La Palabra de Dios que escuchamos en cada Eucaristía nos va educando, nos
ayuda a confrontar nuestra escala de valores con la mentalidad de Cristo. Es
incómodo, pero es necesario, para que no conformemos nuestra vida según este
mundo, sino según la voluntad de Dios que nos enseña Jesús.

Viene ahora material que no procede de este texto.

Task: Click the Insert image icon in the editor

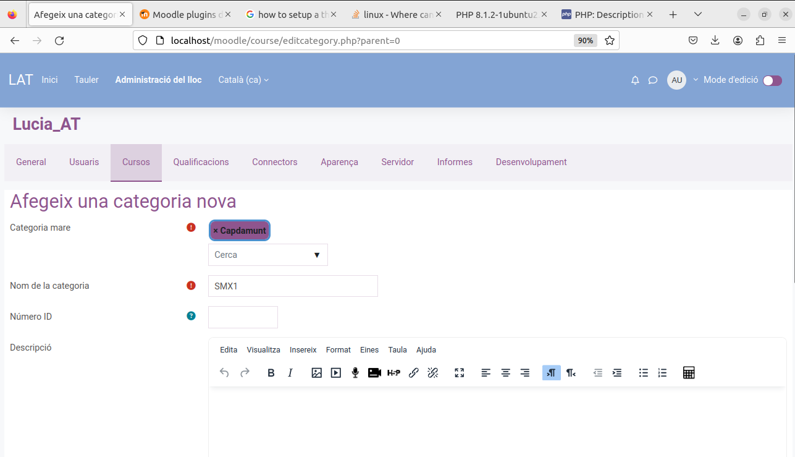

Pero tal vez la lección principal que se deriva de las lecturas de hoy es la
denuncia, del que puede ser uno de los pecados más propios, de los que nos
creemos “los buenos”, “los practicantes”: pensar que tenemos el monopolio del
bien o de la verdad. Ya aparece esta actitud en la primera lectura, cuando Dios
sorprende a Moisés comunicando su Espíritu también a los dos que no acudieron a
la reunión oficial de los setenta consejeros o colaboradores que habían sido
nombrados para el gobierno del pueblo. Estos dos, ausentes en el acto
constituyente, “se pusieron a profetizar”, o sea, actuaron con la autoridad de los
demás como asesores y profetas. El joven Josué, el ayudante de Moisés, que luego
sería su sucesor, se siente celoso: “Moisés, señor mío, prohíbeselo”. Pero Moisés
muestra su corazón comprensivo y tolerante: para él sería el ideal que todos
recibieran el espíritu del Señor.
Se ve claramente el paralelo entre esta escena y la que narra el evangelio. Aquí
es Juan, el discípulo predilecto de Jesús, el que siente celos: “Maestro, uno echaba
demonios en tu nombre y se lo hemos querido impedir, porque no es de los
nuestros”. Pero Jesús muestra un corazón mucho más abierto y una visión más
universal: “no se lo impidan: el que no está contra nosotros está a favor nuestro”.
También a nosotros nos puede pasar lo mismo. Podemos sentir celos de que
otros “que no sean de los nuestros” hagan el bien y tengan éxito, y no logremos
controlar todo lo que surge en torno nuestro. Josué y Juan eran buenas personas,
eran fieles a Moisés y a Jesús, y precisamente por eso se creían de alguna manera
poseedores en exclusiva de su favor. Y recibieron la lección.
De cuando en cuando vamos al médico a hacernos un chequeo del corazón. Hoy
podemos examinar el nuestro y ponerlo en sintonía con el de Jesús. La comparación
con la actitud de Cristo nos puede decir si tenemos un corazón mezquino o abierto.
Si tendemos a acaparar el bien o la verdad o controlar los carismas del Espíritu.
Esto nos puede pasar a los sacerdotes y religiosos con relación a los laicos, o a los
hombres con las mujeres, o a los mayores con los jóvenes, o a los católicos con los
otros cristianos, o a los de una lengua o nación con los forasteros...
Deberíamos ser más tolerantes, más abiertos, y alegrarnos de que se haga el
bien y de que prosperen las iniciativas buenas, aunque no se nos hayan ocurrido a
nosotros, aplaudir los éxitos de los demás, y reconocer que no siempre tenemos
nosotros toda la razón. Siguiendo el ejemplo de aquel Juan el Bautista, el
Precursor, que tuvo como lema: “Que él crezca y yo disminuya”.